[Exercise tasks]
**a)** From the passage on online whiteboards, list every whiteboard product named.
**b)** Rewrite the passage on online whiteboards between "Users of online" and "up their markers.", inclusive, changing "markers" to "pens".

[Extract to read]
• • • • •
Users of online whiteboarding tools can jump right into complex visualizations while monitoring changes and assigning tasks to teammates. They can even integrate database elements or plug-ins that allow fellow users to vote on designs. Some online whiteboards employ familiar visual icons like sticky notes, timers, and chat boxes to help users translate ideas into visual representations. There’s even an online whiteboard — Limnu — for users who are reluctant to give up their markers. 

The best whiteboards for business use include features for audio and video calling and chat messaging. Also vital are the ability to save iterations and revisions and upload files and images using multiple file format saving options. Check out products like Miro, MURAL, and Stormboard. With Explain Everything, you can even record your whiteboard and voice as you draw, turning them into an MP4 video. Both paid and free options exist for many of these products, depending on the size of your team and desired functionality.

Email Marketing Software

Email marketing is one of the best ways to create or increase engagement with your customers. And you don’t have to have a big marketing department or sophisticated strategy to get results. With easy-to-use templates, design tips, and visualization features, almost anyone can create a professional-looking email campaign that boosts brand perception.
• • • • •
[Data listing]

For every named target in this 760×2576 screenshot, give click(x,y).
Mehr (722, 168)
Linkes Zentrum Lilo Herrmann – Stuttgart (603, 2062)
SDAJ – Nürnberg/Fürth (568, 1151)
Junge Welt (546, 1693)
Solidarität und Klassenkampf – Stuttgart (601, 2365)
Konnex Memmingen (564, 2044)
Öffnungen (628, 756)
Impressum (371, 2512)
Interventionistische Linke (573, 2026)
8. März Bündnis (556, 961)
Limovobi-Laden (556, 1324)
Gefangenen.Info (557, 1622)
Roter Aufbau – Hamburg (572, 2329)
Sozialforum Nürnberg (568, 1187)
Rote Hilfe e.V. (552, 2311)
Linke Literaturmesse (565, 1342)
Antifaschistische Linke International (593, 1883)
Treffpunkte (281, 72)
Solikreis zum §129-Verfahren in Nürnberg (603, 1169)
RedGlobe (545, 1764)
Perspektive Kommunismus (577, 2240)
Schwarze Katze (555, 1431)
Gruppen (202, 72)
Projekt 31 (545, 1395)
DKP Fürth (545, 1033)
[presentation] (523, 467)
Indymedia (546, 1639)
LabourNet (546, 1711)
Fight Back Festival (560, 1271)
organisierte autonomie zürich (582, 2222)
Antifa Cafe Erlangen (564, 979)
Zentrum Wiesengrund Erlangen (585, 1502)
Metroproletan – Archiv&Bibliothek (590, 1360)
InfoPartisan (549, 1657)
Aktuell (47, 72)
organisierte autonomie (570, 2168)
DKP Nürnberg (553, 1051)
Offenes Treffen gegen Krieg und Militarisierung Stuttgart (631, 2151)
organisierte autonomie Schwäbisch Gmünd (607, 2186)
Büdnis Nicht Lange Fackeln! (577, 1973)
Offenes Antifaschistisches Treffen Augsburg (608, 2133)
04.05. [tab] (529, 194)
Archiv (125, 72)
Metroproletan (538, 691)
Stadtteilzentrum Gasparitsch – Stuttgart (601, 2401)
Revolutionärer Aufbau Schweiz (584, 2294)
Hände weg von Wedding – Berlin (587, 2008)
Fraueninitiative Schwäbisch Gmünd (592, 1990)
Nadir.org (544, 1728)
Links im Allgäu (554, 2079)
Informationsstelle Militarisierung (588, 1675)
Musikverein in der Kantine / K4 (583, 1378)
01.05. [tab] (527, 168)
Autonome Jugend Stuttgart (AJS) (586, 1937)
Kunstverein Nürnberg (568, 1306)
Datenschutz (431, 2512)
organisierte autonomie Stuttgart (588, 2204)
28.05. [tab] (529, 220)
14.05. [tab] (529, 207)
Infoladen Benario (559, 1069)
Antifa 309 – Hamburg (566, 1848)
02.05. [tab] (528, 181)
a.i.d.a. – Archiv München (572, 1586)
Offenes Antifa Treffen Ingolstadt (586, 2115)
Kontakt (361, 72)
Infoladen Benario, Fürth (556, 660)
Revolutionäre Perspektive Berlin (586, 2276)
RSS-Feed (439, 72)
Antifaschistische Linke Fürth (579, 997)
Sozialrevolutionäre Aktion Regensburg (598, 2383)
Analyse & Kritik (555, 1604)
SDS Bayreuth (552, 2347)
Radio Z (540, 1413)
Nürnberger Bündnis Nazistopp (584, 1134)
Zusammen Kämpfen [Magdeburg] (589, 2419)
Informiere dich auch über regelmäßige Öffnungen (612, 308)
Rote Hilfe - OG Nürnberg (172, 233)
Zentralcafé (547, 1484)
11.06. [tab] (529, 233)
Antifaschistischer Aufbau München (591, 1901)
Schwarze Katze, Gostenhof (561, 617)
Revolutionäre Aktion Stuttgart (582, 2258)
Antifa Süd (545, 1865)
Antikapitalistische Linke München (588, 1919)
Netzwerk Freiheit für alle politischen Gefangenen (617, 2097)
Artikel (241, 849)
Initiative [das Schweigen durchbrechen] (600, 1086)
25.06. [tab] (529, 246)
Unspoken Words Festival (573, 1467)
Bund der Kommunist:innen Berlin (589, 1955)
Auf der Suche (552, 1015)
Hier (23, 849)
• • • • •
[Responses to the tasks]
**a)** Limnu, Miro, MURAL, Stormboard, Explain Everything

**b)**
Users of online whiteboarding tools can jump right into complex visualizations while monitoring changes and assigning tasks to teammates. They can even integrate database elements or plug-ins that allow fellow users to vote on designs. Some online whiteboards employ familiar visual icons like sticky notes, timers, and chat boxes to help users translate ideas into visual representations. There’s even an online whiteboard — Limnu — for users who are reluctant to give up their pens.